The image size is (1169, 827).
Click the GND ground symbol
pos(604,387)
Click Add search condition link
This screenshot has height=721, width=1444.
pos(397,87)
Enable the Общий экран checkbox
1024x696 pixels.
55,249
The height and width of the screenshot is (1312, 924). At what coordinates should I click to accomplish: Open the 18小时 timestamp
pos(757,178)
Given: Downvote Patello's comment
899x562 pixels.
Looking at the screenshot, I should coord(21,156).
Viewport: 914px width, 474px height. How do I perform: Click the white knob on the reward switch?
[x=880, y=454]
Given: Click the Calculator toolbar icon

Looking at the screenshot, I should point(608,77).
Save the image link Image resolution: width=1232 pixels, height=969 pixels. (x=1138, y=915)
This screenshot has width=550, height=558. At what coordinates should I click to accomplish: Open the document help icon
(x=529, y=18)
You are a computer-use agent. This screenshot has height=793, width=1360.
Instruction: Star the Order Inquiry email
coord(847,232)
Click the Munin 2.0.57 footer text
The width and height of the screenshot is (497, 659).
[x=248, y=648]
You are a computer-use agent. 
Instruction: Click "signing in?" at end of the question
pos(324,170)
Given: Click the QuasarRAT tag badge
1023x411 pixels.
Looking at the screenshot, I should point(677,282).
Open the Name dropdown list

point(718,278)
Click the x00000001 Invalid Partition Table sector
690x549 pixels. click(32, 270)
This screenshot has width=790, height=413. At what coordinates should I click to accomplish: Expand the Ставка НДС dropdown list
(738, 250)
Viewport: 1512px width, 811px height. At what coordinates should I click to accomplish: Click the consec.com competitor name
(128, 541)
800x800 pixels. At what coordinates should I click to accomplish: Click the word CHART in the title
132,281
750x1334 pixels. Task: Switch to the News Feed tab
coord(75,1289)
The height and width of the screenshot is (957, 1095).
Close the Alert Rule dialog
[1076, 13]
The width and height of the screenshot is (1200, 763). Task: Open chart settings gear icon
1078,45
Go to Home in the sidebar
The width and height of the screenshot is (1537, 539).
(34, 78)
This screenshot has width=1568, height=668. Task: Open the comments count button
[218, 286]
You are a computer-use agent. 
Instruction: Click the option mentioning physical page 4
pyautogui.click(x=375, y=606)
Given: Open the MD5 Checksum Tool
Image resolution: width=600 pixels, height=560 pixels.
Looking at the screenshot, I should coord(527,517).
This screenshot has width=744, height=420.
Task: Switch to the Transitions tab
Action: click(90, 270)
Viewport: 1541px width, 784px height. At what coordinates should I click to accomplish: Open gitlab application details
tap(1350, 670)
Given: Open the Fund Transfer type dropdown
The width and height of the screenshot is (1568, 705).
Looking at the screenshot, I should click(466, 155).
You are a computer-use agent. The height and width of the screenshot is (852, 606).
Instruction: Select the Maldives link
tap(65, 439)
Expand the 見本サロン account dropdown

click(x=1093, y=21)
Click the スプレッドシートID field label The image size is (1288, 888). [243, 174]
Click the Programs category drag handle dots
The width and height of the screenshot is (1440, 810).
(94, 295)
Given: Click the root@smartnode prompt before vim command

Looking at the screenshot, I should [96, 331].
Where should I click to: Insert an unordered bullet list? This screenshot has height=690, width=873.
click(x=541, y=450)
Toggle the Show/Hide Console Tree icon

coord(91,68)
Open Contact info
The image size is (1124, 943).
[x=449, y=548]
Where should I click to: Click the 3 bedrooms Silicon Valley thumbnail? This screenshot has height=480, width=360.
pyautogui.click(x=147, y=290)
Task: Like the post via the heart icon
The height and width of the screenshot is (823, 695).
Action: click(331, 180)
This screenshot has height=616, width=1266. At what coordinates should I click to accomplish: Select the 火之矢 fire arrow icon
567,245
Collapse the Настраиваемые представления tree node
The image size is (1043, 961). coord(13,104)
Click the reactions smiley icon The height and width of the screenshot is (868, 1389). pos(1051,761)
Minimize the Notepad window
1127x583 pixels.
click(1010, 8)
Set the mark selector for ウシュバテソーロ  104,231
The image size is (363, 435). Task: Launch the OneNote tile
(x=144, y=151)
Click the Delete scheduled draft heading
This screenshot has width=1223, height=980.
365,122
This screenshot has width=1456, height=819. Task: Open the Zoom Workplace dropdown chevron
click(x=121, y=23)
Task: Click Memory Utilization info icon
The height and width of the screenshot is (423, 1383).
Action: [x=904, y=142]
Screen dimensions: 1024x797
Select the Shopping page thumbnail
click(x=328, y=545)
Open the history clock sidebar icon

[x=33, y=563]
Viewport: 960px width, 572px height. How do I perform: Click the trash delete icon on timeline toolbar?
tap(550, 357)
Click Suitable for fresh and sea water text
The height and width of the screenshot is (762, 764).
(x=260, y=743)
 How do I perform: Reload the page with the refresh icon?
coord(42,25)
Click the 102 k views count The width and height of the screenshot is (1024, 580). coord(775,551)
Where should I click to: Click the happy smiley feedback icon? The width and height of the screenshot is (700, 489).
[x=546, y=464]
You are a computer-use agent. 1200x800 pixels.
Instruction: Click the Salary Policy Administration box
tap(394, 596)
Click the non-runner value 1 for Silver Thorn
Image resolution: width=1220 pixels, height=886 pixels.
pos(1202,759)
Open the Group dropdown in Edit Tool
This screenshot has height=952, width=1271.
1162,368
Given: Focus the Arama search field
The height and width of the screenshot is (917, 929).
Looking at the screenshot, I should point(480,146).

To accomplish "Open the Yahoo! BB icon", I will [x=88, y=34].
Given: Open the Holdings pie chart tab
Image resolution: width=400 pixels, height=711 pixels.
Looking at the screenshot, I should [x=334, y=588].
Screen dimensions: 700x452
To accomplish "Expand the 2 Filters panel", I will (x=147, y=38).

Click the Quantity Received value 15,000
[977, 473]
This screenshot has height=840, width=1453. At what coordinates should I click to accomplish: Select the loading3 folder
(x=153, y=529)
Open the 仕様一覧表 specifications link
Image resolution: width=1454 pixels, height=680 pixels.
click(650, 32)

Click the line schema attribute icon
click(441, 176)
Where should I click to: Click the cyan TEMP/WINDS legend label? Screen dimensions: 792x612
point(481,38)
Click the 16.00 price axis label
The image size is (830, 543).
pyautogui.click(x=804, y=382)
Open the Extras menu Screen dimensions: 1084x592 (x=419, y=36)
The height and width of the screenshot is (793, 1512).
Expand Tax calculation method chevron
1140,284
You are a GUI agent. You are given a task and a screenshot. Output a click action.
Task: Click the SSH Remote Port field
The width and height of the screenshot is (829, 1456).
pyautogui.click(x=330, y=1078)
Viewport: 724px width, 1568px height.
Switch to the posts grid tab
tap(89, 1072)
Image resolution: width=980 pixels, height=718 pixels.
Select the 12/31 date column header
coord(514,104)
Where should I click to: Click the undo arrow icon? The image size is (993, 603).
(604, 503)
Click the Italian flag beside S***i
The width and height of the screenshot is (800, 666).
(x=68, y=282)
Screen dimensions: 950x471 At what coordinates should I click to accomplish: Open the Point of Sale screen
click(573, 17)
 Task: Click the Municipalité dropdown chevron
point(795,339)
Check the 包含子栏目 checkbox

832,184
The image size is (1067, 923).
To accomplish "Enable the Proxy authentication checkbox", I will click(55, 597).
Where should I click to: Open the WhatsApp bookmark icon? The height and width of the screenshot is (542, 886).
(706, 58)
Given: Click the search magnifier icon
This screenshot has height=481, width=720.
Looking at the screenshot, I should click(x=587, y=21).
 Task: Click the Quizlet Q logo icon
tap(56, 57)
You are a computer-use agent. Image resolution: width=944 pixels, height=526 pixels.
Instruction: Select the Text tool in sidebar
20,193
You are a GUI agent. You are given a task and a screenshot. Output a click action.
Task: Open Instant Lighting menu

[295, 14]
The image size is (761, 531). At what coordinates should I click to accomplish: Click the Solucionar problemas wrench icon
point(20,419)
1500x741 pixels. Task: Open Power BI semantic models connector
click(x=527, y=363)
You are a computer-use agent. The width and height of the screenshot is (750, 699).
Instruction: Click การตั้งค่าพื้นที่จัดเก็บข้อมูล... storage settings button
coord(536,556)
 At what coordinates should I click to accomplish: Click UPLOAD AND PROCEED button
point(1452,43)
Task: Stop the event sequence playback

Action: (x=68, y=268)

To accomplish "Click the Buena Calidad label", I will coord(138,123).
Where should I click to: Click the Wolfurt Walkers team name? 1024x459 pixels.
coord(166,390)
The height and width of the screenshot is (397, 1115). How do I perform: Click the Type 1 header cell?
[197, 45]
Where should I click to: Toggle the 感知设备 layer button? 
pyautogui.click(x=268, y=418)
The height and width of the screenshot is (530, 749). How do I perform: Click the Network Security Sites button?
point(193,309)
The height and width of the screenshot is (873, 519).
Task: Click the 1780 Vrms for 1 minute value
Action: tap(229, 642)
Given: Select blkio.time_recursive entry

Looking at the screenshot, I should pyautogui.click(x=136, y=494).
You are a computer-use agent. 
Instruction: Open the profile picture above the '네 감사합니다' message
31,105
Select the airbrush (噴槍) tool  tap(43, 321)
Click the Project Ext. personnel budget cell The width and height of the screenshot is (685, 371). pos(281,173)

• **TASK**: Copy out all lines of the listing above that include "info".

• **YOUR SOLUTION**:
Open Contact info
Task: Click Memory Utilization info icon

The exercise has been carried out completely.